++++ PROVIDED RECORDS ++++

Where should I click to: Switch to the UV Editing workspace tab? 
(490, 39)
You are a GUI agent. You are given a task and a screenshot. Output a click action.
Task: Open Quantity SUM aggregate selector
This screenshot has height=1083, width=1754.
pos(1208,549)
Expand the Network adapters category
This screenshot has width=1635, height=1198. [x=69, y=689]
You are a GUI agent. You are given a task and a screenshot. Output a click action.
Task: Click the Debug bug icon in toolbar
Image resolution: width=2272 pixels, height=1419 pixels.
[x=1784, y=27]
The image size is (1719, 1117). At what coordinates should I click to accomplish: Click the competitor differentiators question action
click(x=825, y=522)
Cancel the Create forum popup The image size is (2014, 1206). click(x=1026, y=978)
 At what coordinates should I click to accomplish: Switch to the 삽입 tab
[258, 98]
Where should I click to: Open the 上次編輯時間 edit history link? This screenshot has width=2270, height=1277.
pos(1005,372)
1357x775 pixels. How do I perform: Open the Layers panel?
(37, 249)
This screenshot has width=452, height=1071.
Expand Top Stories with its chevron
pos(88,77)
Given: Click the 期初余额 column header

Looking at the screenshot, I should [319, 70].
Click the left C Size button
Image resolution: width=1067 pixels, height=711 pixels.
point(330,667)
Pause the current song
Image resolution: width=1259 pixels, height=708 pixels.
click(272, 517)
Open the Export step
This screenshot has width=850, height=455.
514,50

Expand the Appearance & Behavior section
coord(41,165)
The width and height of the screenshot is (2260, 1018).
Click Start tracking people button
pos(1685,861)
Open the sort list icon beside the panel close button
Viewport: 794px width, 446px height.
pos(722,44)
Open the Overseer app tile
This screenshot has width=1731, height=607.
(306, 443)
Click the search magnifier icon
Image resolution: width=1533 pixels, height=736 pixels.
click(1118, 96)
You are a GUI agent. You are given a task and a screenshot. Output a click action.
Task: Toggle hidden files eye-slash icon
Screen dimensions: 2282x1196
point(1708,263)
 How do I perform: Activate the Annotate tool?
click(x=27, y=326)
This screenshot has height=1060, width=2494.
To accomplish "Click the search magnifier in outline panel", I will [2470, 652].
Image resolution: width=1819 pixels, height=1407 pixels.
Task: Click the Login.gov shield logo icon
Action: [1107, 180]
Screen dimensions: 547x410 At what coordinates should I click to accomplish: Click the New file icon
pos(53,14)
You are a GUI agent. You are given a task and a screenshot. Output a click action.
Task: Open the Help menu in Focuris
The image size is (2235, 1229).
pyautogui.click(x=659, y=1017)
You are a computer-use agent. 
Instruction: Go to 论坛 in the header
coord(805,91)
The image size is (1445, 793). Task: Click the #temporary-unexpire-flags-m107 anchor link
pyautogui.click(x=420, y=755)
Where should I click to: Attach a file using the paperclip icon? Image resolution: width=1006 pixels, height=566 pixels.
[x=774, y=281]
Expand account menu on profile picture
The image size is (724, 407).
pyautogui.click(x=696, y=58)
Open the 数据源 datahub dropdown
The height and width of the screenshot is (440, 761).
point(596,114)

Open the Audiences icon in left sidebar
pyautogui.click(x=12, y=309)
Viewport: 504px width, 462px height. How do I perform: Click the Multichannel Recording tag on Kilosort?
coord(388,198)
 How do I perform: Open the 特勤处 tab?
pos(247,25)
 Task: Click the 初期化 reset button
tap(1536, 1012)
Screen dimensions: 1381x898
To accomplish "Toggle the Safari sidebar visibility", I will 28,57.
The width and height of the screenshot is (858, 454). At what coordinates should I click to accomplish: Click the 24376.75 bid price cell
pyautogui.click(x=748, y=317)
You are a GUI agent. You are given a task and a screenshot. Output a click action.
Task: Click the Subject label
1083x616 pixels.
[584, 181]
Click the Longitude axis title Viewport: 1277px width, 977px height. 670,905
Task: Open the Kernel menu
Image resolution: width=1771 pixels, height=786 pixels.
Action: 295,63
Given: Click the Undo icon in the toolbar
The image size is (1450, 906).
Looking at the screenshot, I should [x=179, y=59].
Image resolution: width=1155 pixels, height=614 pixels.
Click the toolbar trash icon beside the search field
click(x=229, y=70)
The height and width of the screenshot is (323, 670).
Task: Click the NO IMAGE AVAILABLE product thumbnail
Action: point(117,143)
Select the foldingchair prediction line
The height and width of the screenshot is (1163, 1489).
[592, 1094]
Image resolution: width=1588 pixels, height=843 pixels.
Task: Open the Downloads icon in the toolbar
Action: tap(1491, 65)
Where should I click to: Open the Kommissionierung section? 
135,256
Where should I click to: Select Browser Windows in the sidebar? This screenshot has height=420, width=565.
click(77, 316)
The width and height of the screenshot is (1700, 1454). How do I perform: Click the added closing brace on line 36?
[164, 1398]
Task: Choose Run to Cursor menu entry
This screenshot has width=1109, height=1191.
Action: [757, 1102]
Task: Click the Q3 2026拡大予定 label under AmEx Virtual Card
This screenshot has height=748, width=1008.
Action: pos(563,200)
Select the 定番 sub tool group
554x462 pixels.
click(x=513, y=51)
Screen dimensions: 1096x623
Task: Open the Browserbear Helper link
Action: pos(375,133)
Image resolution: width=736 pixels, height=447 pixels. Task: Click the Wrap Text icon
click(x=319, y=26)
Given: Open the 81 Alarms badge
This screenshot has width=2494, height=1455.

++++

Set out the records again, exactly as they appear above.

Where should I click to: Switch to the UV Editing workspace tab? 
(490, 39)
You are a GUI agent. You are given a task and a screenshot. Output a click action.
Task: Open Quantity SUM aggregate selector
This screenshot has height=1083, width=1754.
pos(1208,549)
Expand the Network adapters category
This screenshot has width=1635, height=1198. [x=69, y=689]
You are a GUI agent. You are given a task and a screenshot. Output a click action.
Task: Click the Debug bug icon in toolbar
Image resolution: width=2272 pixels, height=1419 pixels.
[x=1784, y=27]
The image size is (1719, 1117). At what coordinates should I click to accomplish: Click the competitor differentiators question action
click(x=825, y=522)
Cancel the Create forum popup The image size is (2014, 1206). click(x=1026, y=978)
 At what coordinates should I click to accomplish: Switch to the 삽입 tab
[258, 98]
Where should I click to: Open the 上次編輯時間 edit history link? This screenshot has width=2270, height=1277.
pos(1005,372)
1357x775 pixels. How do I perform: Open the Layers panel?
(37, 249)
This screenshot has width=452, height=1071.
Expand Top Stories with its chevron
pos(88,77)
Given: Click the 期初余额 column header

Looking at the screenshot, I should [319, 70].
Click the left C Size button
Image resolution: width=1067 pixels, height=711 pixels.
point(330,667)
Pause the current song
Image resolution: width=1259 pixels, height=708 pixels.
click(272, 517)
Open the Export step
This screenshot has width=850, height=455.
514,50

Expand the Appearance & Behavior section
coord(41,165)
The width and height of the screenshot is (2260, 1018).
Click Start tracking people button
pos(1685,861)
Open the sort list icon beside the panel close button
Viewport: 794px width, 446px height.
pos(722,44)
Open the Overseer app tile
This screenshot has width=1731, height=607.
(306, 443)
Click the search magnifier icon
Image resolution: width=1533 pixels, height=736 pixels.
click(1118, 96)
You are a GUI agent. You are given a task and a screenshot. Output a click action.
Task: Toggle hidden files eye-slash icon
Screen dimensions: 2282x1196
point(1708,263)
 How do I perform: Activate the Annotate tool?
click(x=27, y=326)
This screenshot has height=1060, width=2494.
To accomplish "Click the search magnifier in outline panel", I will [2470, 652].
Image resolution: width=1819 pixels, height=1407 pixels.
Task: Click the Login.gov shield logo icon
Action: [1107, 180]
Screen dimensions: 547x410 At what coordinates should I click to accomplish: Click the New file icon
pos(53,14)
You are a GUI agent. You are given a task and a screenshot. Output a click action.
Task: Open the Help menu in Focuris
The image size is (2235, 1229).
pyautogui.click(x=659, y=1017)
You are a computer-use agent. 
Instruction: Go to 论坛 in the header
coord(805,91)
The image size is (1445, 793). Task: Click the #temporary-unexpire-flags-m107 anchor link
pyautogui.click(x=420, y=755)
Where should I click to: Attach a file using the paperclip icon? Image resolution: width=1006 pixels, height=566 pixels.
[x=774, y=281]
Expand account menu on profile picture
The image size is (724, 407).
pyautogui.click(x=696, y=58)
Open the 数据源 datahub dropdown
The height and width of the screenshot is (440, 761).
point(596,114)

Open the Audiences icon in left sidebar
pyautogui.click(x=12, y=309)
Viewport: 504px width, 462px height. How do I perform: Click the Multichannel Recording tag on Kilosort?
coord(388,198)
 How do I perform: Open the 特勤处 tab?
pos(247,25)
 Task: Click the 初期化 reset button
tap(1536, 1012)
Screen dimensions: 1381x898
To accomplish "Toggle the Safari sidebar visibility", I will 28,57.
The width and height of the screenshot is (858, 454). At what coordinates should I click to accomplish: Click the 24376.75 bid price cell
pyautogui.click(x=748, y=317)
You are a GUI agent. You are given a task and a screenshot. Output a click action.
Task: Click the Subject label
1083x616 pixels.
[584, 181]
Click the Longitude axis title Viewport: 1277px width, 977px height. 670,905
Task: Open the Kernel menu
Image resolution: width=1771 pixels, height=786 pixels.
Action: 295,63
Given: Click the Undo icon in the toolbar
The image size is (1450, 906).
Looking at the screenshot, I should [x=179, y=59].
Image resolution: width=1155 pixels, height=614 pixels.
Click the toolbar trash icon beside the search field
click(x=229, y=70)
The height and width of the screenshot is (323, 670).
Task: Click the NO IMAGE AVAILABLE product thumbnail
Action: point(117,143)
Select the foldingchair prediction line
The height and width of the screenshot is (1163, 1489).
[592, 1094]
Image resolution: width=1588 pixels, height=843 pixels.
Task: Open the Downloads icon in the toolbar
Action: tap(1491, 65)
Where should I click to: Open the Kommissionierung section? 
135,256
Where should I click to: Select Browser Windows in the sidebar? This screenshot has height=420, width=565.
click(77, 316)
The width and height of the screenshot is (1700, 1454). How do I perform: Click the added closing brace on line 36?
[164, 1398]
Task: Choose Run to Cursor menu entry
This screenshot has width=1109, height=1191.
Action: [757, 1102]
Task: Click the Q3 2026拡大予定 label under AmEx Virtual Card
This screenshot has height=748, width=1008.
Action: pos(563,200)
Select the 定番 sub tool group
554x462 pixels.
click(x=513, y=51)
Screen dimensions: 1096x623
Task: Open the Browserbear Helper link
Action: pos(375,133)
Image resolution: width=736 pixels, height=447 pixels. Task: Click the Wrap Text icon
click(x=319, y=26)
Given: Open the 81 Alarms badge
This screenshot has width=2494, height=1455.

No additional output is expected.